A curto prazo é a redução de criadouros, já que as outras são ainda experimentais. Uma medida muito importante é o uso de roupas fechadas e frouxas, especialmente sobre as pernas e pés, e usar repelente nas partes descobertas do corpo. A longo prazo, é preciso melhorar muito o abastecimento de água, o esgoto, ou seja, o saneamento em geral. Desse modo, não se manterá mais água em barris, latas e mesmo caixas d'água, ao que sei na Alemanha não existem caixas d'água. A coleta de lixo precisa melhorar muito e a população precisa ser educada (e forçada) para não espalhar lixo em terrenos baldios e cuidar de suas casas. Novamente, na Alemanha, você precisa limpar sua calçada quando neva, pois se alguém cair, você está frito. Isso envolve educação, conscientização e dedicação. Não se pode, como fez um ex-ministro da Saúde, dizer que o sujeito que trabalha oito horas e gasta duas no transporte não tem tempo para verificar diariamente os vasos e latas; ele tem é que deixá-los adequados sempre.

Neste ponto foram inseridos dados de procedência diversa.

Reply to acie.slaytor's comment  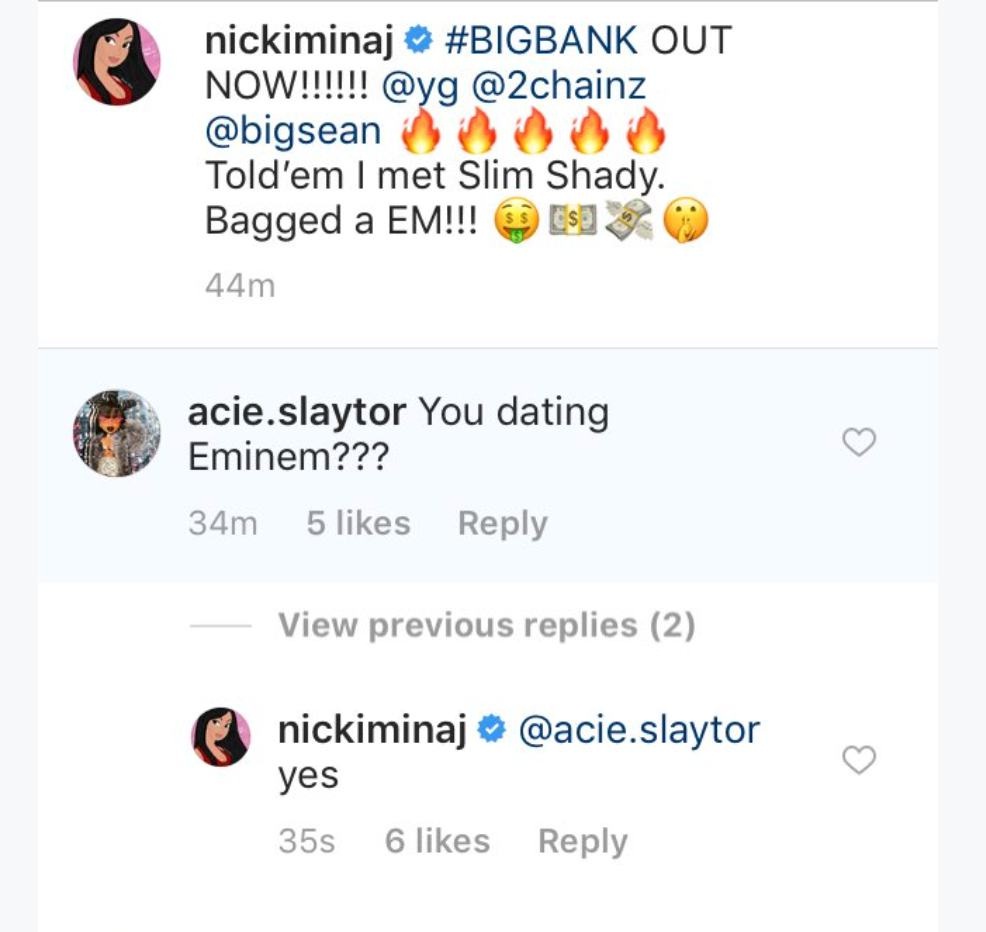click(502, 524)
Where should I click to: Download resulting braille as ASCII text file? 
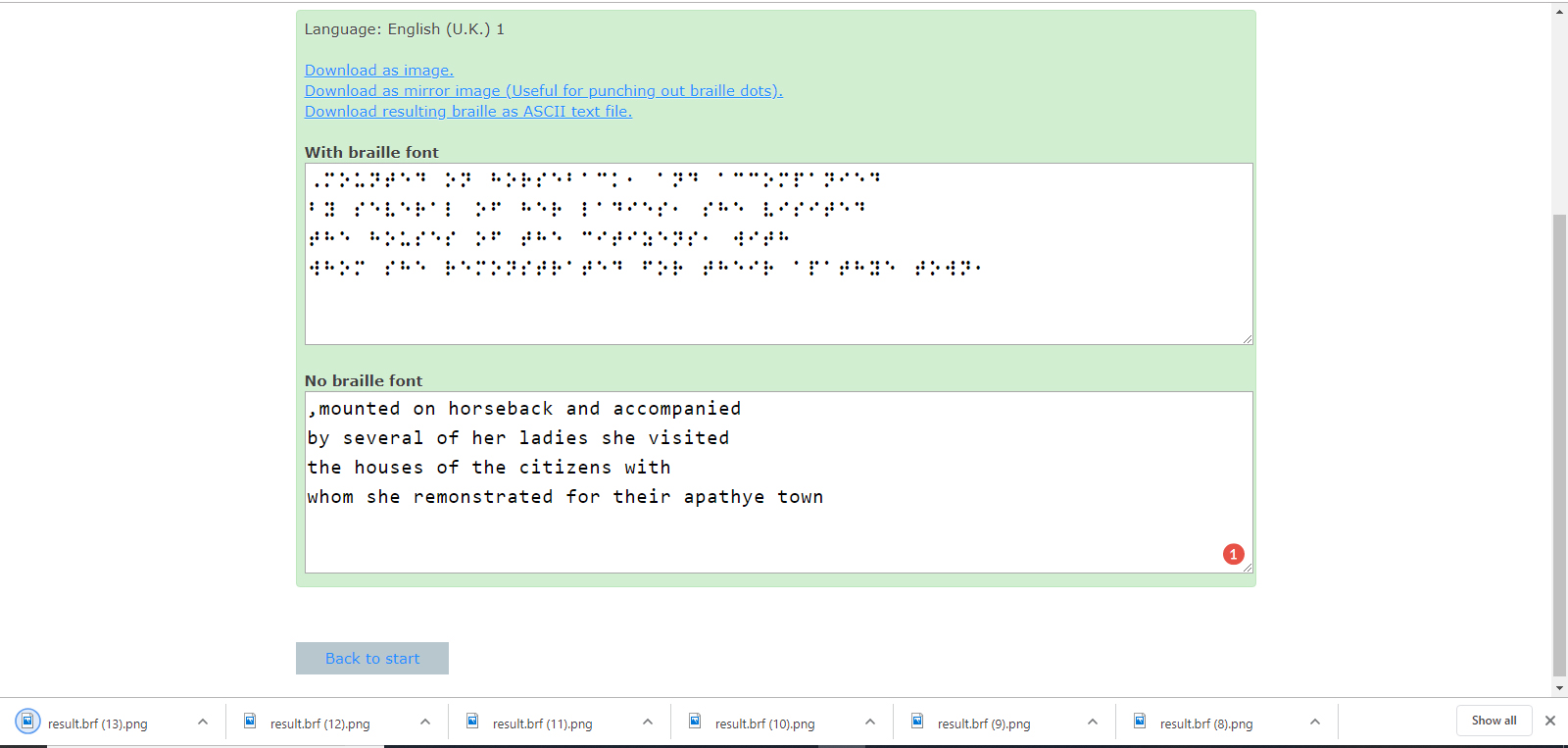pos(467,112)
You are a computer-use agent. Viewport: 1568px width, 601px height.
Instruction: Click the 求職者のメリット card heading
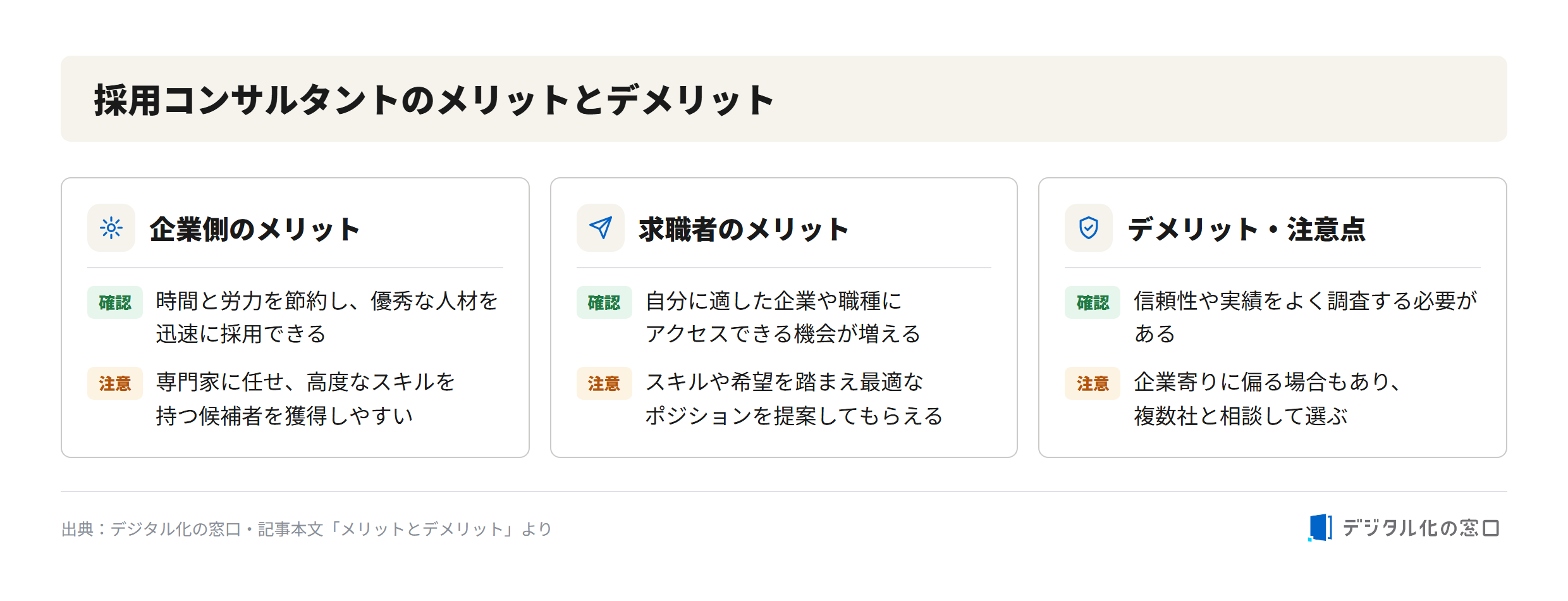pos(744,229)
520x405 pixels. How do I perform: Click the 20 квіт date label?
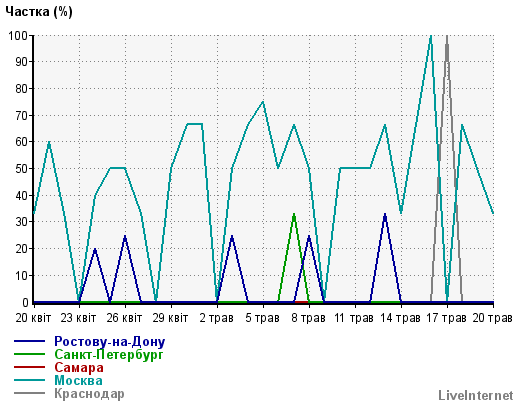tap(33, 318)
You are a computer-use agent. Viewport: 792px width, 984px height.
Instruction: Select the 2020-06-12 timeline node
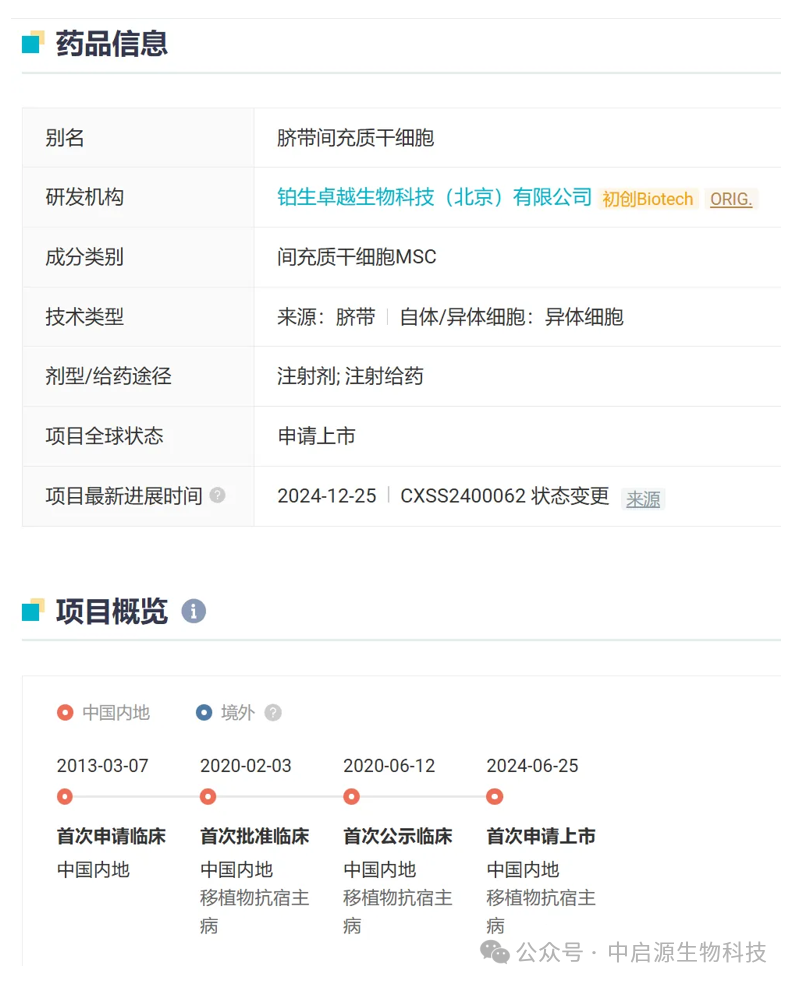click(352, 797)
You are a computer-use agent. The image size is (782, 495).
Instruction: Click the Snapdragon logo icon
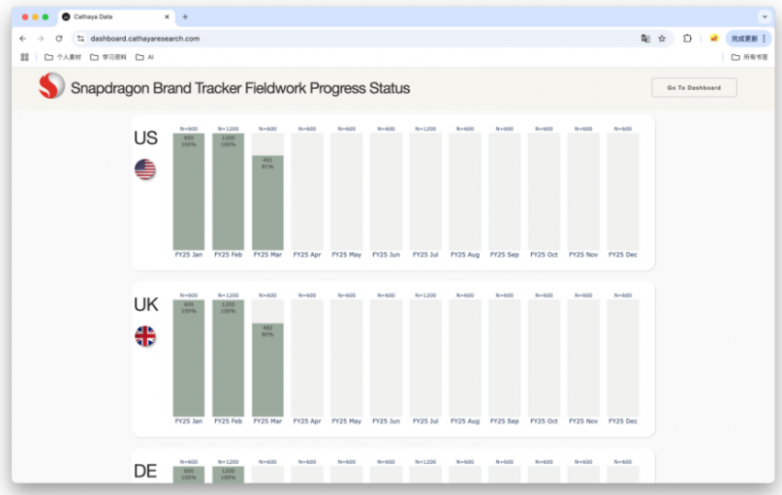click(51, 87)
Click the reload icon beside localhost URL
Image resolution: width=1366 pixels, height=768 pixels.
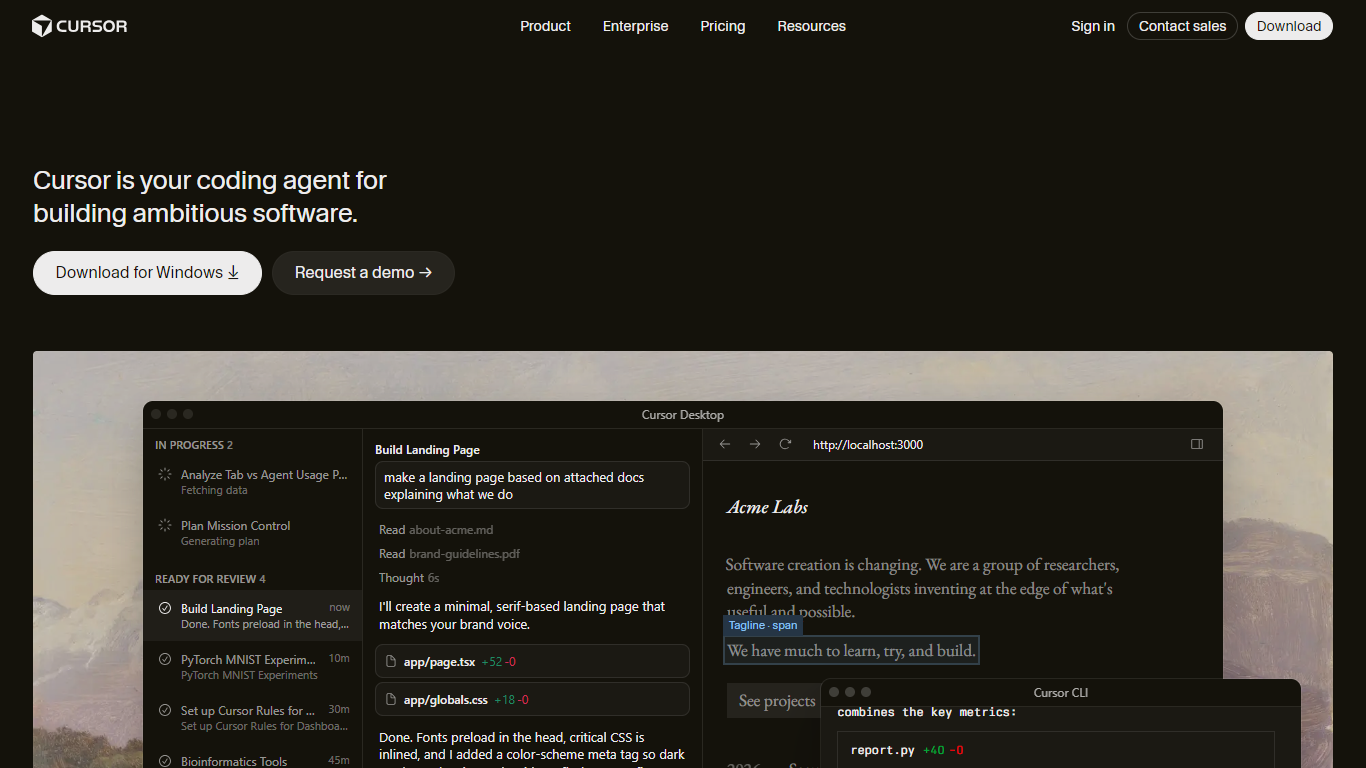[785, 444]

O poder público tem atuado de forma correta? E a população?
As medidas vêm sendo tomadas de forma incompleta, interrompendo quando diminuem os casos, por economia e/ou por desleixo. Os governos têm muitas incumbências, e em geral as cumprem muito pouco. A população precisa colaborar no controle, não precisando ouvir novamente o que fazer. Haverá ainda alguém que não tenha ouvido na TV o que é para fazer? Então mãos à obra!
E sobre o Zika vírus?
O Zika é apenas um dos vírus que o Aedes aegypti pode transmitir e do modo como ele é bem adaptado às nossas cidades bagunçadas, muitas outras doenças virão, como a febre amarela, à espreita nas florestas do oeste dos estados do Sul, Sudeste e Nordeste (Bahia) e na Amazônia e Centro-Oeste. Se as cidades continuarem cheias de criadouros, parentes do Aedes aegypti virão e se adaptarão, como já tem acontecido até na Europa e EUA.
Por que chegamos a esse ponto?
Principalmente pela urbanização acelerada e desorganizada; má distribuição de renda; desorganização dos governos de todos os níveis e falta de apoio para que eles façam seu trabalho; lixo espalhado por todo canto, além da população miserável, ignorante e/ou desinteressada.